Adelaide Session, 1897 (Debates, pp, 877–908, 1067–70).—The system of distribution recommended by the Finance Committee, and embodied in the first draft, provided for three periods:—(1) Before the uniform tariff, the provision was the same as in 1891. (2) For five years after the uniform tariff, the same basis was to be retained, subject to the book-keeping adjustments necessitated by intercolonial free-trade. (3) After five years, revenue was to be credited and expenditure debited on a per capita basis. (See pp. 169–170, supra.)

These provisions were debated (pp. 877–908) on the consideration of the clause dealing with distribution before the uniform tariff. Mr. McMillan pointed out that the difficulty of distribution arose from the fact that the federal tariff and its operation were unknown quantities. The problem was to secure fair distribution without unnecessary taxation in any colony, and yet without leaving an undue shortage of revenue in any colony. There were two aspects of the problem: the question of guarantees (see Historical Note, sec. 87) and the question of distribution. As to the latter, the per capita system would be unfair to New South Wales for some years. Mr. Reid had wished to postpone it for ten years, but the Finance Committee had compromised with five. The “detestable book-keeping system” on the borders was an unwelcome necessity, to be abolished as soon as possible. Mr. Holder, Sir George Turner, and Mr. Reid all agreed that if the book-keeping could be done away with it would be a great blessing; and eventually the clause was postponed to enable the Treasurers to consult on the subject. Subsequently (Debates, pp. 1067–70) the Treasurers brought up the sliding-scale system, which only involved book-keeping for one year, and a subsequent scaling down, by equal gradations, from the contribution basis of the test year to a per capita basis at the end of five years. The sliding scale, on the recommendation of the Treasurers, was adopted with hardly any debate, though Mr. McMillan feared that, owing to probable “loading up” of dutiable goods, the test year would be a bad one for New South Wales. (See pp. 176–8, supra).
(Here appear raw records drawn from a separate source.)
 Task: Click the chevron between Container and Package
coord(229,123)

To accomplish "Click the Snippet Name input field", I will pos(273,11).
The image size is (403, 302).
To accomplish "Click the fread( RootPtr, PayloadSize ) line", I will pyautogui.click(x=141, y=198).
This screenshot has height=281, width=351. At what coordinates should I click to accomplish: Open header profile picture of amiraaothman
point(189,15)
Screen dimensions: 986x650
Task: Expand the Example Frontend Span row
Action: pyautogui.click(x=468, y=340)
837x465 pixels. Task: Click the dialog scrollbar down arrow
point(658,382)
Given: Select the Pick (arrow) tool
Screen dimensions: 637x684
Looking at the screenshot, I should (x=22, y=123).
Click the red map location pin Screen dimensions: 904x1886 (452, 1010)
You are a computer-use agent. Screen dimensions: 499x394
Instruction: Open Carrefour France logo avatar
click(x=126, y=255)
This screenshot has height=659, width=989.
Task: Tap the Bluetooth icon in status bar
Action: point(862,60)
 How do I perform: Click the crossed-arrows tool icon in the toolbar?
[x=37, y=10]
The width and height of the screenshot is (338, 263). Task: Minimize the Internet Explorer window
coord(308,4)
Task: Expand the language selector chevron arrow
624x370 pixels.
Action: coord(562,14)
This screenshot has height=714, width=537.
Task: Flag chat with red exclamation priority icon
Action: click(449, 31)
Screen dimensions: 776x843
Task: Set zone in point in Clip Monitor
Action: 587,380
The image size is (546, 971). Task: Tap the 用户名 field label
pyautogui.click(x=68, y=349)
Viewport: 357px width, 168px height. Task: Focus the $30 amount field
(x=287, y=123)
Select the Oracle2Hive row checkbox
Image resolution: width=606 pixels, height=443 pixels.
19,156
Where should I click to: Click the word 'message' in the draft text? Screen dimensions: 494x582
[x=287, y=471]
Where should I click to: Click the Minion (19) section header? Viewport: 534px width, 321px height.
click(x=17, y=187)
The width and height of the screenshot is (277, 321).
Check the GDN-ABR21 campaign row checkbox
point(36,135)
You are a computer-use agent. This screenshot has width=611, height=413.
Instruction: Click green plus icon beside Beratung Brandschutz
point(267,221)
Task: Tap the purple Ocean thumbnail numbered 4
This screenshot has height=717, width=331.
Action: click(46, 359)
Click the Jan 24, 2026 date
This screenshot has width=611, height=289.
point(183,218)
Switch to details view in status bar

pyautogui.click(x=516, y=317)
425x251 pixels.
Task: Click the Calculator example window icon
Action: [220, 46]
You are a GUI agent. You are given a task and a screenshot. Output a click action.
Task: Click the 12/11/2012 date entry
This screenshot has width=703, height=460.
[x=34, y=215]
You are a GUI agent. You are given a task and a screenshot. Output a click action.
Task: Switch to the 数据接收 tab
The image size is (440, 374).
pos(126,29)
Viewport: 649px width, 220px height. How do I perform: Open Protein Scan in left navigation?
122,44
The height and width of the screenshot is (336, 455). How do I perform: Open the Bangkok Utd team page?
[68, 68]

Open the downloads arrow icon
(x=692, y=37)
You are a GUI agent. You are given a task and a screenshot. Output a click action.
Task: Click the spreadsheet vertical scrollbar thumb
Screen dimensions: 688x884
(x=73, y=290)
Sydney Convention, 1898 (Debates, pp. 35–222).—The sliding scale was unfavourably criticized in New South Wales, as well as in all the other colonies except South Australia, where it was lucidly explained and strongly championed by Mr. Holder. In the general debate at the Sydney Convention it did not receive much support, and a new Finance Committee was appointed, to which the whole question was referred. (See p. 188, supra.)

Melbourne Convention, 1898 (Debates, pp. 775 et seqq., 1041–84).—In accordance with the report of the Finance Committee, the sliding scale and the ultimate per capita distribution were struck out, and the book-keeping system was restored for five years and “thereafter until the Parliament otherwise provides” (see p. 197, supra.)

The basis of charging expenditure was also altered (see Historical Note, sec. 89). There was little debate upon the mode of distribution—the discussion turning chiefly on the question of guarantees. Drafting amendments were made before the first Report and after the fourth Report.